At the end of September, the Financial Conduct Authority (FCA) published its Retirement Income Market Data for the 2019/20 tax year, giving insight into how consumers are using the pension freedoms rules to access their pension savings.
There’s a lot of information available behind the key findings bulletin, and it can be tricky scanning through the numbers and trying to pick out which parts are surprising, what’s important, and which figures are alarming – or at least, which seem alarming at first glance.
Now, admittedly I’m much more of a words person than a numbers person, but there are two difficulties I always face looking at data like this.
Firstly, I think that sometimes, how things are represented can make an enormous difference. If I told you, quite truthfully, that the number of individuals who fully exhausted pensions worth £250,000+ without taking advice or guidance increased 13% in the second half of 2019/20 compared with the year before, it might set alarm bells ringing. However, if I told you that that equated to 97 people this year and 86 the year before, it’s not nearly so dramatic.
The second problem is that this data doesn’t show the underlying stories. I often read reports like this and finding myself wishing for some extra information to help give a fuller picture.
For example, one of the key statistics drawn out was that 42% of regular withdrawals were at a yearly rate of 8% or more. It definitely sounds bad.
However, there are a couple of things worth emphasising here. This isn’t 42% of all individuals or 42% of people at retirement age. It’s not even 42% of clients who have accessed a pension. It’s specifically 42% of pensions with a regular withdrawal set up, where at least one payment was made during the year. That’s already much less alarming than it first seems.
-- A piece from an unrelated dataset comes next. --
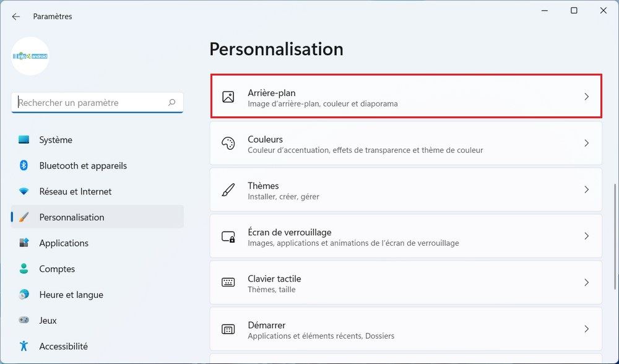Click the info24android profile avatar
The width and height of the screenshot is (619, 364).
tap(30, 56)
Breaking it down further by fund value, three quarters of the pensions in question were worth below £100,000, with more than half worth less than £50,000. If the concern is that the withdrawal rates are too high for the pensions to last for the clients’ lifetimes – it seems possible that in many of the cases, they were never intended to in the first place.
More questions than answers
The data tells us how much is being withdrawn from a specific pension, but it doesn’t tell us about the individual’s total pension provision, or other retirement savings they might have. How many of those savers have multiple pensions, and are withdrawing from one at a time? How many have defined benefit pensions, and are withdrawing from their defined contribution pension as a supplement, or to bridge a few years before the defined benefit pension begins? How many have used other means of saving for their retirement and are simply using up their pension first? How many are fully aware that they’re taking high withdrawals over an exceptional period but have no plans to continue at that rate long term?
I appreciate that you could answer any of those questions with the reply: ‘not all of them’.
I don’t doubt that there are savers among that 42% who are withdrawing high amounts from their only pension with little else to fall back on. But it doesn’t seem as though there’s enough information here to definitively conclude that two-fifths of people regularly withdrawing money from pensions are heading for financial disaster.
I also appreciate that bemoaning problems with statistics is not highly original. But I do think it is important if statistics like these can be used to inform opinions and justify suggestions for further changes to pension rules and regulations.
It’s important to have the full picture behind snippets like these before making assumptions about what they mean and how we should respond. With that in mind, I think it’s ok to keep questioning the data – even if it’s nothing new.